▶ INPUT RECORDS
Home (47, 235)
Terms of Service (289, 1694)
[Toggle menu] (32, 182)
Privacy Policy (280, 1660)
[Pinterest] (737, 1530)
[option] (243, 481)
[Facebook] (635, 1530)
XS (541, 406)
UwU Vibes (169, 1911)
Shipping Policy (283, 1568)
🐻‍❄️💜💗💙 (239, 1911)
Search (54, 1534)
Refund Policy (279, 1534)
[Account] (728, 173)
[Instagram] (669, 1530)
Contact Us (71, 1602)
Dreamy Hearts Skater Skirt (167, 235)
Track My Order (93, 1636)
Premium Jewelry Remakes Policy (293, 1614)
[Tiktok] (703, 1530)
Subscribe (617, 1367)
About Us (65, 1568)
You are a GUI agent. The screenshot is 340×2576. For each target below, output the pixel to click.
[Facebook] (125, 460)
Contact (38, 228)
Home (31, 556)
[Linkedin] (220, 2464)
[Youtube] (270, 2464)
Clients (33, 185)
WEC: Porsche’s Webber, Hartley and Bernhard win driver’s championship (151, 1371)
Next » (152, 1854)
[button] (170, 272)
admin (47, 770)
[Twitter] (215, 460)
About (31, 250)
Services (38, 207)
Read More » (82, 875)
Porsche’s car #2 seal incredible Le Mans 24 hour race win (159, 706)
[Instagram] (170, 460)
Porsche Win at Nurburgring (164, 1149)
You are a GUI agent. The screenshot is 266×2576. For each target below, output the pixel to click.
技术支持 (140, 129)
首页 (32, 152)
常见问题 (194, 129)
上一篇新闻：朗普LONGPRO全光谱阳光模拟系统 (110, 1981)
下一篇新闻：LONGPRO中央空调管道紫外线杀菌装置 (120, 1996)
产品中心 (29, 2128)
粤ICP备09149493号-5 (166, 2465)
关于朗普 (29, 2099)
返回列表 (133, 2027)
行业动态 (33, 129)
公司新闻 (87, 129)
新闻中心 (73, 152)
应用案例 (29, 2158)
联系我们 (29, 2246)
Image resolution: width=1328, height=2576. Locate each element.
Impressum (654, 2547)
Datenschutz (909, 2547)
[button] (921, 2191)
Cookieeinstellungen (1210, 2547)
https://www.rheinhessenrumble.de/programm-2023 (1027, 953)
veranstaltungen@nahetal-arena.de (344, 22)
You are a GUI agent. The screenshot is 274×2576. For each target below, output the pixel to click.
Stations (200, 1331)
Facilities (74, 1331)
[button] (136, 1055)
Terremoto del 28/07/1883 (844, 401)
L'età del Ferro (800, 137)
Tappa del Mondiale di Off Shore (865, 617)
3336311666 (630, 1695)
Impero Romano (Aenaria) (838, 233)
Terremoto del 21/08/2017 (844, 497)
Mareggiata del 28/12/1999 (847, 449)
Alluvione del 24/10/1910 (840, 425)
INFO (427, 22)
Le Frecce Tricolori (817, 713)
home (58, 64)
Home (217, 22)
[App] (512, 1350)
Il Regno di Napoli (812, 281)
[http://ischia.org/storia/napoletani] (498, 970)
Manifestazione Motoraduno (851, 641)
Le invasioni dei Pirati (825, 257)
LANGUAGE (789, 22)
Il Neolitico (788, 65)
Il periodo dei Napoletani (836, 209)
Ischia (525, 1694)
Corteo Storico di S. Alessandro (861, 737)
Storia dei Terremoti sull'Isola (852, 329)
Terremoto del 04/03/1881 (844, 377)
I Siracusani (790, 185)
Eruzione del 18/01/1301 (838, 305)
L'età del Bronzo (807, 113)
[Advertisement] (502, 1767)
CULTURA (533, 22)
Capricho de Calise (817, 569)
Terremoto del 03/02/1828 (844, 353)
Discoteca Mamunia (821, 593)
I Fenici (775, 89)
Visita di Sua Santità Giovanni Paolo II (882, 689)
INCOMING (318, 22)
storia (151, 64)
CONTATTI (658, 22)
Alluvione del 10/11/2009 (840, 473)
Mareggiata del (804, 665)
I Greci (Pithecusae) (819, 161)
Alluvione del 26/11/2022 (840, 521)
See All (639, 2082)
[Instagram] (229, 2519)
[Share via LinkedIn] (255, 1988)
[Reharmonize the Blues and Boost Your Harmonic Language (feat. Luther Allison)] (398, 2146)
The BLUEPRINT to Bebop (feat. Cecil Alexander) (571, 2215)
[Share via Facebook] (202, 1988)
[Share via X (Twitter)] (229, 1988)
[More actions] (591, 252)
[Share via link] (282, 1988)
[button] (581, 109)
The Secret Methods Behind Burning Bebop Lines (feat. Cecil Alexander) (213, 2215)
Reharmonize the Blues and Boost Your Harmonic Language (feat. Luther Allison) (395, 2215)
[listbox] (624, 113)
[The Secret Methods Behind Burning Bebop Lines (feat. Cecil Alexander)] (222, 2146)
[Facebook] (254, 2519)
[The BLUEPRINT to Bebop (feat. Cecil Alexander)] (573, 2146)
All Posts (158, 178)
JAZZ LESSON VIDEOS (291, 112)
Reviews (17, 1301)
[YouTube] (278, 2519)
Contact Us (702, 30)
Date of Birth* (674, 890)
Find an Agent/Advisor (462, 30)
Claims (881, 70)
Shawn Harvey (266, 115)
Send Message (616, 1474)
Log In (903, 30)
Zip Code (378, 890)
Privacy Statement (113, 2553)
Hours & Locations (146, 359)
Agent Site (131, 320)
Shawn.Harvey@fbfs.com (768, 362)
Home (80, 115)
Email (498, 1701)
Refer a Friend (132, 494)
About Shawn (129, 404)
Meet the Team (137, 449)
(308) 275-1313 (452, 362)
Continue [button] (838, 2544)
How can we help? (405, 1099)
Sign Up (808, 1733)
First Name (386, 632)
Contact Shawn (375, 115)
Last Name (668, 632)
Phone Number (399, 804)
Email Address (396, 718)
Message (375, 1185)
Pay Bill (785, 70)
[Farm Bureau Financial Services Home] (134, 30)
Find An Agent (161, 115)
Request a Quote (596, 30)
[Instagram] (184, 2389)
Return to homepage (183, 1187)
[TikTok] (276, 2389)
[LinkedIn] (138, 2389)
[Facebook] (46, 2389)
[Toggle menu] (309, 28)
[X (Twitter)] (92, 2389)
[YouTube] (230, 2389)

▶ WHAT YOU NEED TO DO
The answer must be every line of the data that holds the word "Facebook".

▶ TASK ANSWER
[Facebook] (635, 1530)
[Facebook] (125, 460)
[Share via Facebook] (202, 1988)
[Facebook] (254, 2519)
[Facebook] (46, 2389)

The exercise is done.